Tasks:
a. Answer these questions about the text on the song "Partyman," one answer per line, marked (i), (ii), (iii):
(i) Which 1989 album is the song from?
(ii) Who did Jack Nicholson's attitude remind Prince of?
(iii) In what year was "Feel U Up" first cut?
b. Write the next part of the text about the song "Partyman," picking up after its last sentence.

Provided text:
----------

"Partyman" is a song by American musician Prince from his 1989 Batman album, and the follow-up to his number one hit, "Batdance". The song is one of the few on the album to be prominently featured in the film, accompanying the scene in which the Joker and his minions deface exhibits in the Gotham City Art Museum before meeting Vicki Vale.

The song was inspired by Prince's meeting with Jack Nicholson on-set during the filming of Batman. Prince remarked in a 1990 interview, "[Nicholson] had this attitude that reminded me of Morris [Day] — and there was that song."

The upbeat and humorous number features horn samples and Prince's sped-up "Camille" vocals, as well as a vocal performance by Anna Fantastic. The 12" single extends the song to about six minutes in length (labeled as the "Video Mix"), and features the B-side "Feel U Up", a previously unreleased Camille track which would later be available on The Hits/The B-Sides compilation. "Feel U Up" was originally cut in 1981, but re-recorded in 1986 for the Camille album.

The 12" single also included a "Purple Party Mix", which starts with a string of samples from Prince's earlier hits and contains different lyrics. A track identified as a "music mix" is an instrumental of the "Purple Party Mix". The bassline shares great similarities to "Talking Loud and Saying Nothing" by James Brown. The song's chant "young and old, gather round; everybody hail the new king in town" follows the same rhythm from the 1986 outtake "Rebirth of the Flesh".

----------

Data segment:
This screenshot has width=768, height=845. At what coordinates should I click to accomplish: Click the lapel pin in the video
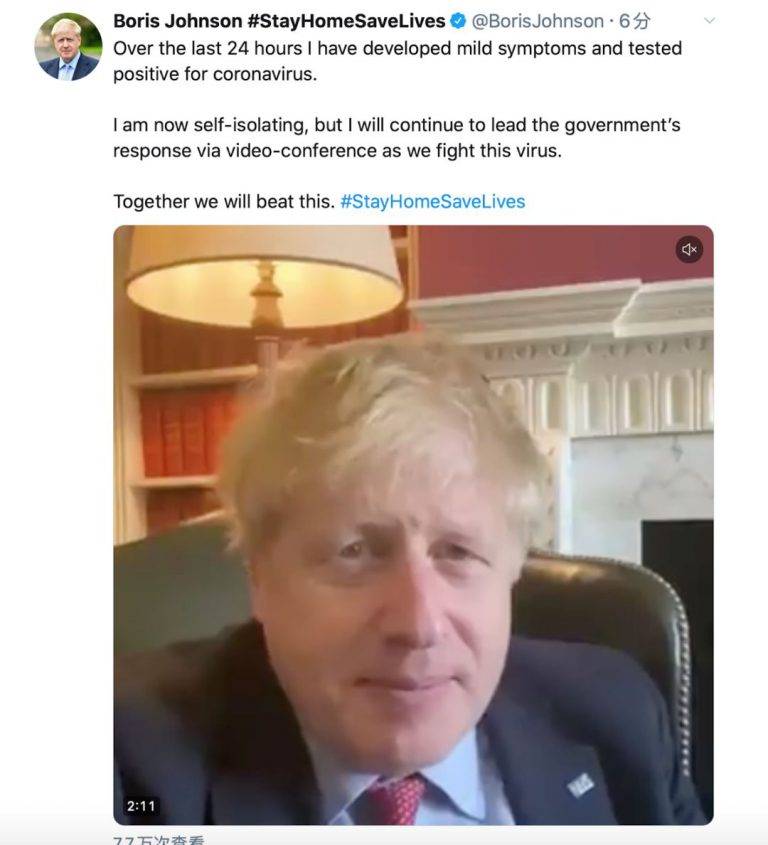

----------

Answers to the tasks:
a.
(i) Batman
(ii) Morris Day
(iii) 1981

b.
Chart performance
The song became the only Batman single to perform better in the UK, where it peaked at number 14, than in the US, where it peaked at number 18.

Music video
The song's accompanying music video, directed by Albert Magnoli, again presents Prince's "Gemini" alter ego dressed in a "half-Joker" costume. The video features Dutch musician Candy Dulfer on saxophone. Due to licensing problems, "Partyman", like all of the Batman-era hits, has failed to appear on any Prince compilation album with the exception of the UK singles promoting The Hits/The B-Sides. The song's streams increased when it was featured in an episode of the 2020 documentary series The Last Dance.

Formats and track listings
 7-inch single
 "Partyman" – 3:11
 "Feel U Up" (Short Stroke) – 3:44

 12-inch single (US)
 "Partyman" (The Purple Party Mix) – 6:02
 "Partyman" (Partyman Music Mix) – 4:31
 "Partyman" (The Video Mix) – 6:20
 "Feel U Up" (Short Stroke) – 3:44

 12-inch single (UK)
 "Partyman" (Video Mix) – 6:20
 "Feel U Up" (Long Stroke) – 6:28

Charts

Usage in media
The song was used in episode 3 of the Netflix documentary series The Last Dance.

References

Prince (musician) songs
1989 singles
Batman (1989 film series)
Batman music
Songs written by Prince (musician)
Warner Records singles
Songs written for films
1989 songs
Song recordings produced by Prince (musician)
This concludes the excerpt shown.